Viaduct: A New Alternative to Monoliths


Raymie Stata


Daniel Jackson
Abstract: The trajectory of Airbnb's technical stack followed a common pattern: early, very agile days on a (Rails-based) monolith; increasingly frustrating days as build, test, and deployment issues spiraled with the growth of the monolith and the team; a period of relief as we cleaved more and more pieces of the monolith into independent services; which eventually lead to new challenges fighting software entropy across a network of hundreds of services.

While Airbnb today runs primarily on a standard service-oriented architecture, over the last three years we've developed a new way to organize our software in a system called Viaduct. In Viaduct, rather than publish a set of remote procedural entry points, teams contribute schema fragments to an Airbnb-wide "central schema." Viaduct "modules" -- our equivalent of microservices -- interact with each other via GraphQL operations issued against this central schema. In keeping with the overall philosophy of GraphQL, teams are encouraged to extend the existing central schema, rather than build unconnected schema silos, and Viaduct provides modular mechanisms to allow them to do so.

In this talk we will introduce Viaduct using a small example, discuss the benefits and challenges we've faced with Viaduct at Airbnb, and share our vision for the future of Viaduct. We will also compare and contrast Viaduct, SOA, and monoliths as alternative architectures for large-scale cloud software systems.

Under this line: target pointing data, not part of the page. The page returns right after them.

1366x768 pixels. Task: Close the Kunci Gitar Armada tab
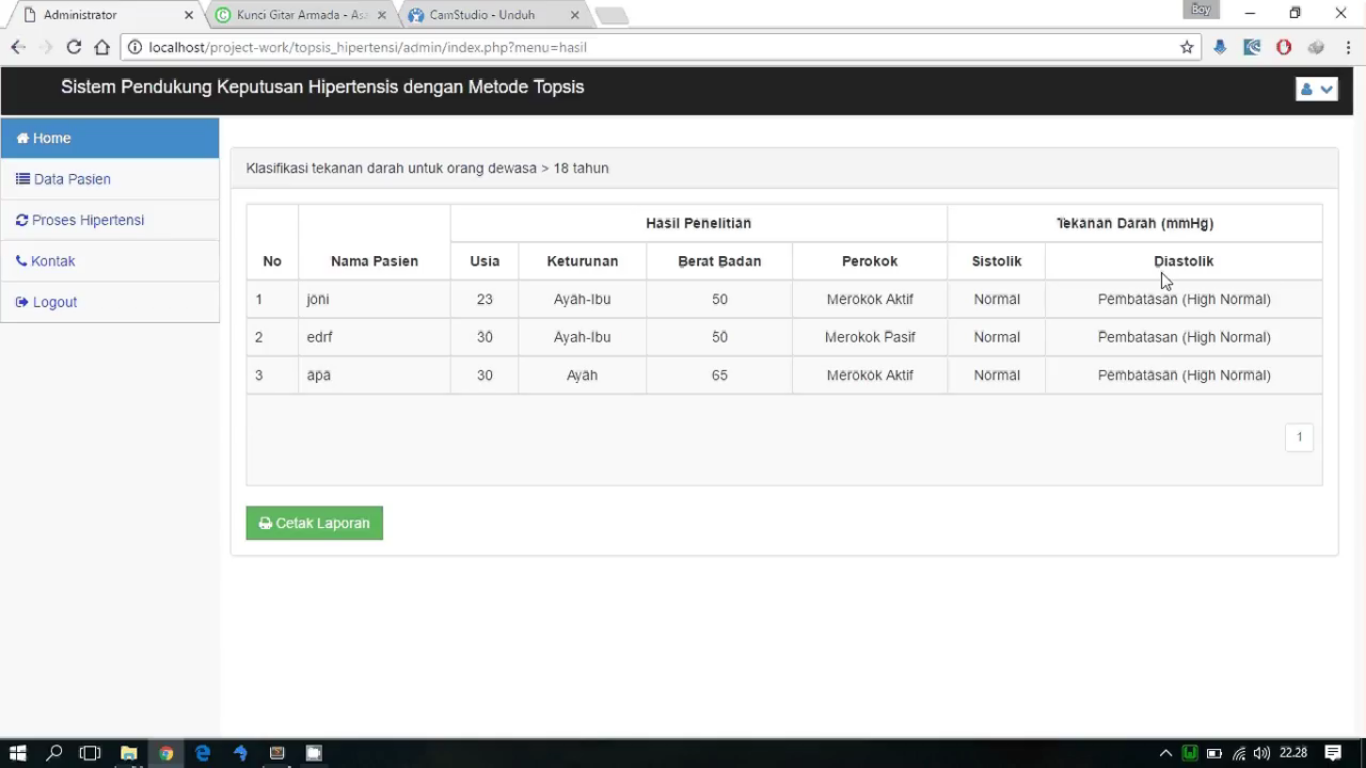click(381, 15)
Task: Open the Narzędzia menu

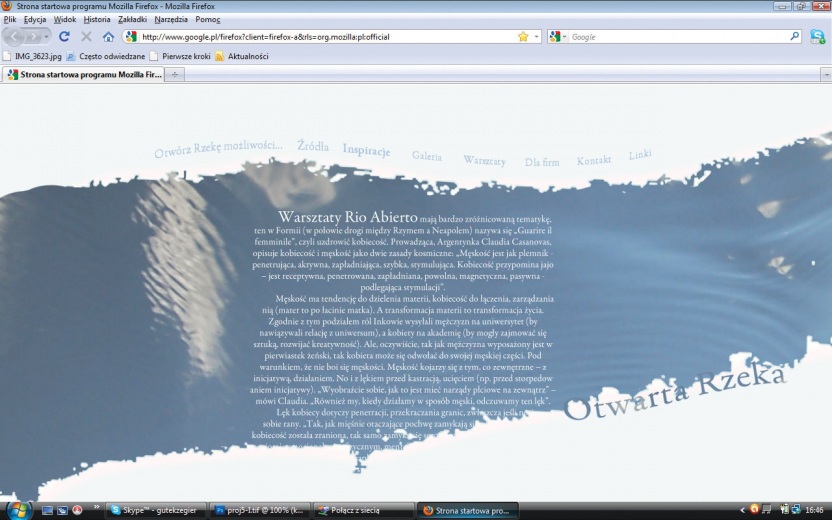Action: tap(170, 19)
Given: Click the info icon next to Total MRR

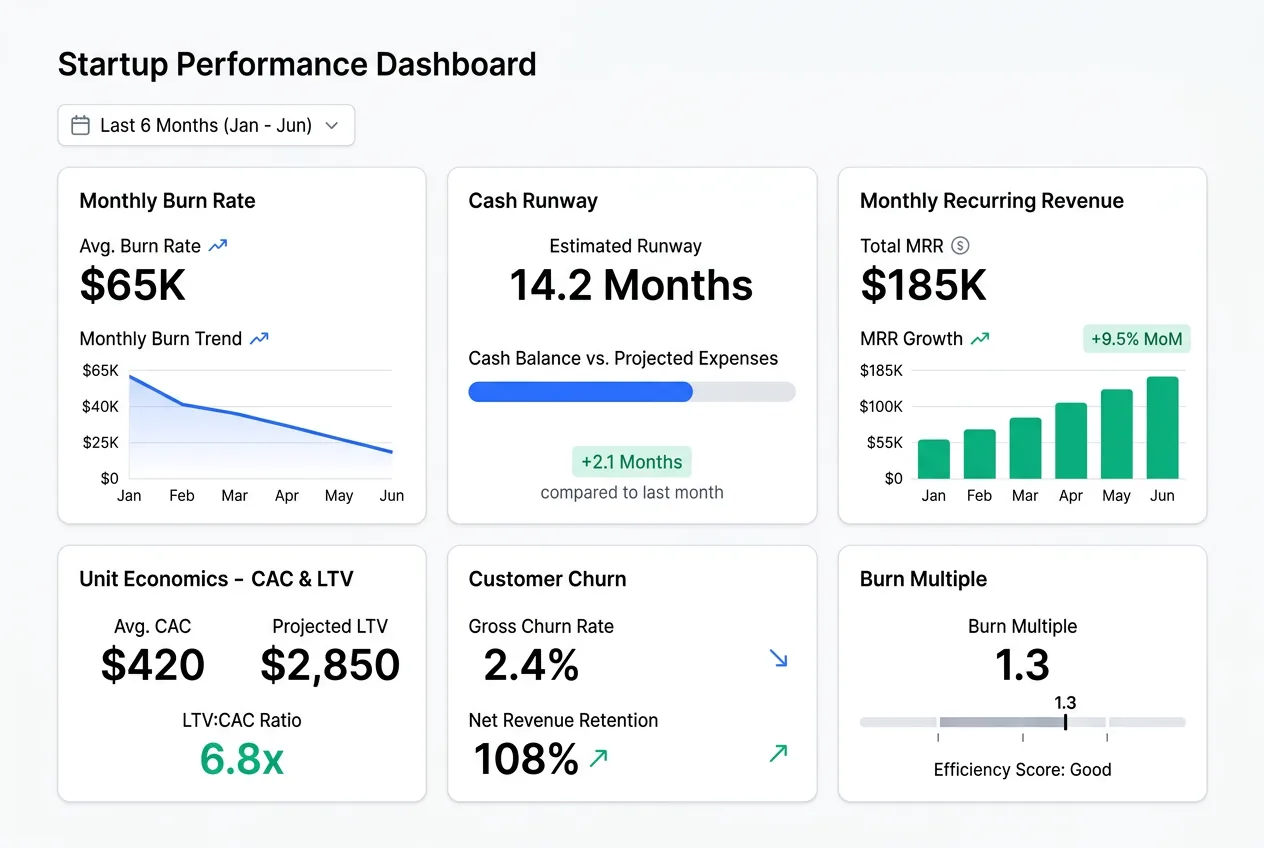Looking at the screenshot, I should [960, 245].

Bio: Raymie Stata is a software engineer with over thirty years of experience in areas including formal methods, programming languages, information retrieval, and large-scale software engineering. He received his PhD from MIT in 1996; his thesis explored the formal semantics of object-oriented programs. After graduating he spent six years at DEC's Systems Research Center, where he continued to work on formal methods and eventually transitioned into Web search. He spent seven years at Yahoo! working on search and advertising systems, eventually becoming Yahoo!'s CTO. Most recently he's spent five years at Airbnb helping to replatform their software stack. Stata is also the founder of two software companies, selling a desktop-search company to Yahoo! in 2001, and a "Big Data"-as-a-Service company to SAP in 2016.